▸ Pixel coordinate grounding data
● ● ●

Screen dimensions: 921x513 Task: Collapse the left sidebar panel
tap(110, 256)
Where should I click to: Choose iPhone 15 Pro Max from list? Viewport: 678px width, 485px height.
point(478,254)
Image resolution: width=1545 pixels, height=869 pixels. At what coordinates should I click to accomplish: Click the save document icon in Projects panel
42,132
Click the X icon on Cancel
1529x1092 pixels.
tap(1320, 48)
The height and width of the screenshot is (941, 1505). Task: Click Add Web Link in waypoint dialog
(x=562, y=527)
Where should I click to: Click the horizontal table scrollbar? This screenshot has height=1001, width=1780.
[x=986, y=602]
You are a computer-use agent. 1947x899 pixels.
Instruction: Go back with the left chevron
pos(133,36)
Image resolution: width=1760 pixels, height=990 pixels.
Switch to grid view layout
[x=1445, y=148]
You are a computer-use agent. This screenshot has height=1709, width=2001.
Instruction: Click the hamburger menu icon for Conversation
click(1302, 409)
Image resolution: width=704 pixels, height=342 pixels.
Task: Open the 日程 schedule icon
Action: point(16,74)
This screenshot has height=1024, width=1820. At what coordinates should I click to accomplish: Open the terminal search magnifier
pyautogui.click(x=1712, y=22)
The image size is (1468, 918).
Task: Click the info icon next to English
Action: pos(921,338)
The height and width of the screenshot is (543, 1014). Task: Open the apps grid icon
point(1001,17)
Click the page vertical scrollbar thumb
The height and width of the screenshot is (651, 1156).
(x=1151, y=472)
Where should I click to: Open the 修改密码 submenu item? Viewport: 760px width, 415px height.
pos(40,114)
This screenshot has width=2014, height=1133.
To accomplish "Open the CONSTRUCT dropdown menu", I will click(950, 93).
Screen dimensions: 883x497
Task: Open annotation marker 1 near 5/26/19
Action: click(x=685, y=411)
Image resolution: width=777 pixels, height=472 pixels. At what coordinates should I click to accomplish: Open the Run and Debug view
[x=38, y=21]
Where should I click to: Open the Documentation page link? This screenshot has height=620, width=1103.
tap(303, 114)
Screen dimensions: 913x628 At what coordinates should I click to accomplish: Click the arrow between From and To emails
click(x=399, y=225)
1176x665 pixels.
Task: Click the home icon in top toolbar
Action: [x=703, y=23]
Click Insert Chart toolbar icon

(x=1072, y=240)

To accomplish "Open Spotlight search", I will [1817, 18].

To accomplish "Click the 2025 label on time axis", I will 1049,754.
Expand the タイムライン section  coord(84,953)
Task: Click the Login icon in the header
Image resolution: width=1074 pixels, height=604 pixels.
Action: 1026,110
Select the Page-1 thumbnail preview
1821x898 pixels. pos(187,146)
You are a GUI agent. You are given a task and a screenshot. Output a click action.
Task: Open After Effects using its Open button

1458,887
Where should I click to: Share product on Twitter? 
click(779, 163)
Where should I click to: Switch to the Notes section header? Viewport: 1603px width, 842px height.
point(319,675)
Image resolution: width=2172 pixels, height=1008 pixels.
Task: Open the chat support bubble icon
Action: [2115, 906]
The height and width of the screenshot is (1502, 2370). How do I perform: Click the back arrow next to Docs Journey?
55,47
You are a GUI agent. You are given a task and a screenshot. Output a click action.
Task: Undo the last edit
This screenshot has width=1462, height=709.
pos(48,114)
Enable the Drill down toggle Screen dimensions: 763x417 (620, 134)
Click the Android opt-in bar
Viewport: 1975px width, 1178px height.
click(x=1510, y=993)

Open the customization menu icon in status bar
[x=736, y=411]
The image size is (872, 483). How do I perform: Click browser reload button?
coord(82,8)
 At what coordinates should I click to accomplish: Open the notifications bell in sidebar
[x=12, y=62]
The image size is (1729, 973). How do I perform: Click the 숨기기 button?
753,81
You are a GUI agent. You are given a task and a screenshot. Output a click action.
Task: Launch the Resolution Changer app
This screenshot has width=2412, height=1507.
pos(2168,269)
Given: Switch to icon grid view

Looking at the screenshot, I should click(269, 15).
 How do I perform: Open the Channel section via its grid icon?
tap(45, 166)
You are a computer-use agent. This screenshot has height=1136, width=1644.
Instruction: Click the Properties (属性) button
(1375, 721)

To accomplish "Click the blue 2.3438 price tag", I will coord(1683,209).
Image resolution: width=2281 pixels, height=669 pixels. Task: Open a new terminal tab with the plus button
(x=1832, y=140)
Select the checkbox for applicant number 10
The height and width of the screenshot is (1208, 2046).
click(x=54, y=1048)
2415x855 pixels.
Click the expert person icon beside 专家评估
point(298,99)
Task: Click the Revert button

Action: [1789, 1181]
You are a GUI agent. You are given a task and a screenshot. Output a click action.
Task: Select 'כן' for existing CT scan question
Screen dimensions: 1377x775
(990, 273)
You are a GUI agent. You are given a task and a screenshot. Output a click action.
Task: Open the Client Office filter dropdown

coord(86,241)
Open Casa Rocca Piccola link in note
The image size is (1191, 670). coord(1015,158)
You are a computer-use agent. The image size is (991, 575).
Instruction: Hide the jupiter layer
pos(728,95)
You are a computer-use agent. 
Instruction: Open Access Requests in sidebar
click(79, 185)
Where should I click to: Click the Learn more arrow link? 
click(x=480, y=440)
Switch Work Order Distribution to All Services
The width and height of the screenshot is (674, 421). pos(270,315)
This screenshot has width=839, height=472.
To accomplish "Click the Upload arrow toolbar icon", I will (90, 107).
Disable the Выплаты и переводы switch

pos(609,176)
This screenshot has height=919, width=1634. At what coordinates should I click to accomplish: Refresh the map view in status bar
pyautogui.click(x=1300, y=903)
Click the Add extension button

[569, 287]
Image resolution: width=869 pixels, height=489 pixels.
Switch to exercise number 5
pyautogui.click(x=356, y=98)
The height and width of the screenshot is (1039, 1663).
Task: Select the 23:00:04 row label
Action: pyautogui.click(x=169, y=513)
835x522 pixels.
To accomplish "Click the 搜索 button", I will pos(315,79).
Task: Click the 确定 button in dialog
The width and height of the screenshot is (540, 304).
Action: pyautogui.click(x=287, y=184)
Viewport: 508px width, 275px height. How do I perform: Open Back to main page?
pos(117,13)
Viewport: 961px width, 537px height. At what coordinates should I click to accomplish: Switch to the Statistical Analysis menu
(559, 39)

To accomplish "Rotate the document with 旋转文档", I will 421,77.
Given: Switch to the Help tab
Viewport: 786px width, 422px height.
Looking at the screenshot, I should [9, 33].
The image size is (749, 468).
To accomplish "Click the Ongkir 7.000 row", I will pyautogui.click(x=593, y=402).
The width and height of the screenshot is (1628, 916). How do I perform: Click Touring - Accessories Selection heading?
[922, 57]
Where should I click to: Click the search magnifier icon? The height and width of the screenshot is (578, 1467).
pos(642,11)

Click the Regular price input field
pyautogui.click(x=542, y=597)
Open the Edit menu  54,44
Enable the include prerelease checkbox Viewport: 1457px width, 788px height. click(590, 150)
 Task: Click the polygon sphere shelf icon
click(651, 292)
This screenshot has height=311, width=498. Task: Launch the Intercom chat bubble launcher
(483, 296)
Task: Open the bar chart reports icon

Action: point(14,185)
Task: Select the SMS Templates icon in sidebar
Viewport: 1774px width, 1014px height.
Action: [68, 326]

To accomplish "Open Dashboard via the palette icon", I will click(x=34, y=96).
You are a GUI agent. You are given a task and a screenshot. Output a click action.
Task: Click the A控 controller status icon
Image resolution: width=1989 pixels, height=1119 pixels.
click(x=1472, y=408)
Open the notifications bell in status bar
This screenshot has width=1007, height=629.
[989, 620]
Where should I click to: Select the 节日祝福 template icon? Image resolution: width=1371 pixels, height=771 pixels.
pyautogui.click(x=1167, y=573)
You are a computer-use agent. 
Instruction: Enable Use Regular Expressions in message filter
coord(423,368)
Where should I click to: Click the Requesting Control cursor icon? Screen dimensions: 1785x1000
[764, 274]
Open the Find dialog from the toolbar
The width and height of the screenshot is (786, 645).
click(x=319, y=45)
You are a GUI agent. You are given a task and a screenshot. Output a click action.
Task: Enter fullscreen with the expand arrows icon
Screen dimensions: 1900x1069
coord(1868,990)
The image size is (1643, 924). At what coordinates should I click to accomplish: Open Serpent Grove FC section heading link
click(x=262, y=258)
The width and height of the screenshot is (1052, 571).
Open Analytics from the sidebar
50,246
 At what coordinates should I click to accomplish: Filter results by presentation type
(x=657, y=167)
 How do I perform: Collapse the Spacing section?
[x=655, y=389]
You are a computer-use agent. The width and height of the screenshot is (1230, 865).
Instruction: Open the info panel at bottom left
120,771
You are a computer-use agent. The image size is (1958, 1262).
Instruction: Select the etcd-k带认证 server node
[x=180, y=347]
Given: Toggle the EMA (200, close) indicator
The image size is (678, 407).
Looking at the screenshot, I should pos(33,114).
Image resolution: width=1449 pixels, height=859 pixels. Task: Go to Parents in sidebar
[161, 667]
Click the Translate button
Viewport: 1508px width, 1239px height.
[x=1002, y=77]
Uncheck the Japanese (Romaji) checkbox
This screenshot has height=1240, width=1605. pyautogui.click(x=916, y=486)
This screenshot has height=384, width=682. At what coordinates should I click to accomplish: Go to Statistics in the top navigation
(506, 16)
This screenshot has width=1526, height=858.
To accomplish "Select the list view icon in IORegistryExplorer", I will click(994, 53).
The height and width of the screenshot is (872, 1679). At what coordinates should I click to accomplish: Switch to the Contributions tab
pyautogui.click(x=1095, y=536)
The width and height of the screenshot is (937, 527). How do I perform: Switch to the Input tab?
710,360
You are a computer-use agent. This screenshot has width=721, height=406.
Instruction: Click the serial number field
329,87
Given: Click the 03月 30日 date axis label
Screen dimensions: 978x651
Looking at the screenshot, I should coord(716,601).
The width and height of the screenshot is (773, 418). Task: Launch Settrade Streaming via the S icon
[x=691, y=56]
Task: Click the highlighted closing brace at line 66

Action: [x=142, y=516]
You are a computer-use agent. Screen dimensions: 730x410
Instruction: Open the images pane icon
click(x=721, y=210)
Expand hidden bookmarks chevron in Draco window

● ● ●

What the answer needs is every line from the data above with "axis" in it.

To accomplish "Click the 2025 label on time axis", I will 1049,754.
Given: Click the 03月 30日 date axis label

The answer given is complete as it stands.